NEW YORK, NY—The U.S. Court of Appeals for the Second Circuit has ruled in favor of the Brennan Center for Justice in a Freedom of Information Act lawsuit over the Bush administration’s funding policies for NGOs working on HIV/AIDs projects abroad.
In 2009, the Brennan Center filed a Freedom Of Information Act lawsuit against the U.S. Department of Justice, the U.S. Department of Health and Human Services, and United States Agency for International Development (USAID) for improperly withholding a 2004 U.S. Office of Legal Counsel Opinion. The opinion speculated on the constitutionality of an anti-prostitution pledge that U.S.-based non-governmental organizations receiving grants to do anti-HIV/AIDS work abroad were forced to take. The constitutionality of the pledge requirement is the subject of a related Brennan Center case, AOSI v. USAID.
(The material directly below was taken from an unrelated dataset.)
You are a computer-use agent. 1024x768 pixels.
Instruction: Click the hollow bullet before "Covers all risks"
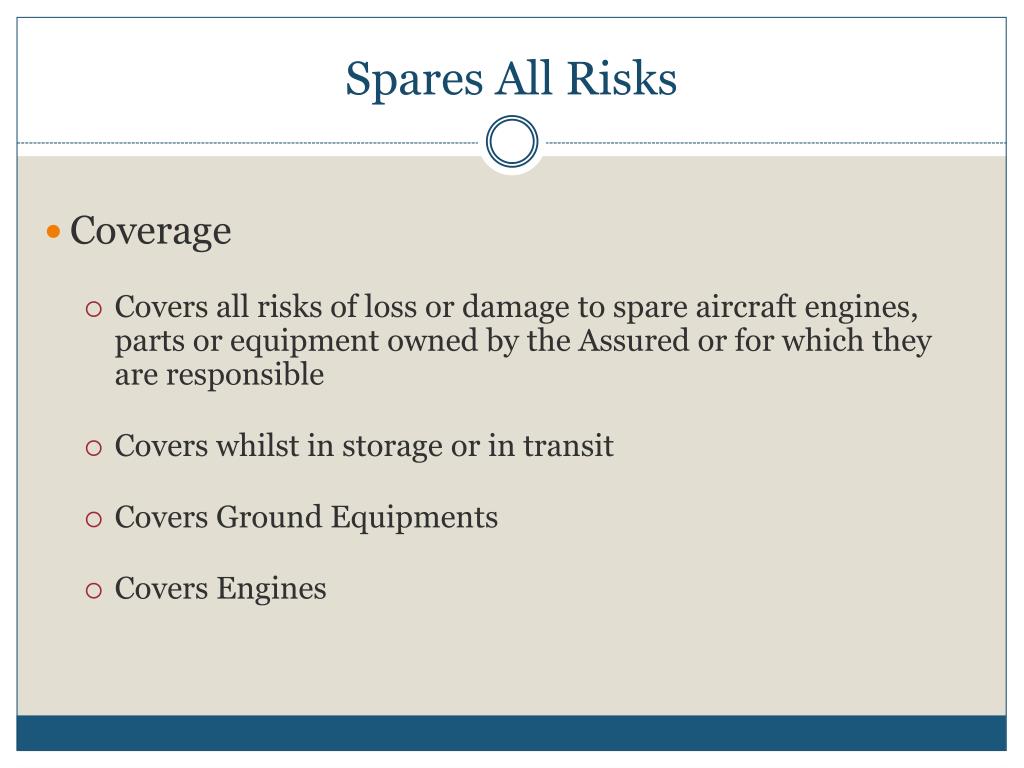[x=94, y=310]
“This ruling is an important victory for all groups and organizations that face questionable government restrictions,” said Inimai Chettiar, director of the Brennan Center’s Justice program. “The Freedom of Information Act was created to increase transparency and keep our citizens informed, and we are pleased that the court found that government agencies must be held accountable for decisions made behind closed doors.”
In 2004, the Bush Administration decided not to compel U.S.-based organizations to pledge their opposition to prostitution, based on the Office of Legal Counsel’s opinion. But 18 months later, the Office of Legal Counsel changed course and opined that the pledge requirement was constitutional after all. The government’s attempts to apply the pledge requirement spurred litigation challenging the practice on First Amendment grounds. The Second Circuit held that that the pledge was unconstitutional, upholding a commitment to free speech.
On August 30, 2011, the U.S. District Court for the Southern District of New York granted the Brennan Center’s motion for summary judgment and ordered DOJ, HHS and USAID to turn over the opinion. The government appealed the decision to the Second Circuit, plaintiffs responded, and oral argument was heard on January 21, 2012.